The Māngere plant has about 60 full-time staff, says McFarlane, spread across warehousing and bottling. He says Villa Maria staff not involved in production have been moved to Indevin’s Newmarket office.
McFarlane says this year is an important milestone for Indevin, marking 20 years of business for the Kiwi wine company. However, it has been a challenging year so far.
As well as fears about redundancies, McFarlane says Cyclone Gabrielle exposed communications problems in Gisborne and Hawke’s Bay.
The cyclone shut down communications into Gisborne for two and a half days.
“We hadn’t heard anything out of Gisborne.

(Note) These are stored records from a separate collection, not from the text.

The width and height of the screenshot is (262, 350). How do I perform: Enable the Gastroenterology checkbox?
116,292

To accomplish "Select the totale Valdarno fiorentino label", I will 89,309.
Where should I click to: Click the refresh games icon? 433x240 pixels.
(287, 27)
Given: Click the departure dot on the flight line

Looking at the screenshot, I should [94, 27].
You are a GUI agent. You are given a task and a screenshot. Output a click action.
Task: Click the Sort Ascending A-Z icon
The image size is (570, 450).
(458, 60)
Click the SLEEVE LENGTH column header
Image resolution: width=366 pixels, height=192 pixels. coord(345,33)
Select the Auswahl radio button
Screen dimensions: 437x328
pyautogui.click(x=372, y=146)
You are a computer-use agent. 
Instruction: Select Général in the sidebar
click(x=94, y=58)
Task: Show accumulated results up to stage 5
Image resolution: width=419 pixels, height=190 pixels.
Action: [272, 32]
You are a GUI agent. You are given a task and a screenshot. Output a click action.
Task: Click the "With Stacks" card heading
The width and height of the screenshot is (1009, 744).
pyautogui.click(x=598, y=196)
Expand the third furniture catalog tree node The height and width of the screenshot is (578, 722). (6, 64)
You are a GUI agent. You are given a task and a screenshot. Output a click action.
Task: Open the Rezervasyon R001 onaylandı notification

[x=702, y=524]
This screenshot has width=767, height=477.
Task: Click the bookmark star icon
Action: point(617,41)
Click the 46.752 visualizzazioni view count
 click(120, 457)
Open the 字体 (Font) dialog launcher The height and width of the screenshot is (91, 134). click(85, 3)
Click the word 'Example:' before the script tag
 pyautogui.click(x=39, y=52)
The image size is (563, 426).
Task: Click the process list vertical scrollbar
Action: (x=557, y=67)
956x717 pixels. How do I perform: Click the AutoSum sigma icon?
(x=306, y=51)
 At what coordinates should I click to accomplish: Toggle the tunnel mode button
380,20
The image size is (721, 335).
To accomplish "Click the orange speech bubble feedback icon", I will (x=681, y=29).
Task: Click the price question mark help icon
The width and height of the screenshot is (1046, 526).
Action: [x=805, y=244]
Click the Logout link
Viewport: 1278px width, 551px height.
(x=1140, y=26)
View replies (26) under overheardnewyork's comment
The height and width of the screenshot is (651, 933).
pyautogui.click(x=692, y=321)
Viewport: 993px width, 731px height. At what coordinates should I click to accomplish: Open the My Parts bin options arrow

We were reasonably confident everyone was okay, but because the communications were down we just didn’t know.
“Our initial focus post-cyclone was on people first,” McFarlane says.
A long-term solution was the installation of Starlink satellite communication systems in Gisborne and Hawke’s Bay.
“As ongoing learning, we’ve got permanent satellite infrastructure on those sites so that if we have another event, we have communication to understand what the need is.”
McFarlane says only one of the company’s Hawke’s Bay vineyards was “badly affected”.
In his early twenties, McFarlane got involved in aquaculture as part-owner of a business farming oysters and mussels.
“I learned some of those entrepreneurial traits at an impressionable stage. That left a lasting impression on me,” he says.
After 13 years working in aquaculture, he recognised a growing appetite for Marlborough wines: “The wine industry in Marlborough was emerging in the period I was involved in aquaculture.”
McFarlane’s ambition to get into the wine business happened as aquaculture reached a plateau.
“The requirement to grow that industry needed access to more marine space,” he says. “There was really no ability to increase the amount of mussel or oyster farms, so not a lot of opportunity for growth.
“But looking at the wine industry, it was a different story.”
McFarlane says the wine industry was “really hitting its straps in the early 2000s”, with more growers diversifying grape varieties and developing vineyards outside of the established winegrowing regions such as Auckland and Martinborough.
His foot in the cellar door came in the early 2000s, when he got the opportunity to develop a vineyard in Marlborough.
“What became obvious leading up to the early 2000s was there had been a big focus on planting new vineyards In Marlborough.
“It was described at the time as an insatiable demand for sauvignon blanc,” he says.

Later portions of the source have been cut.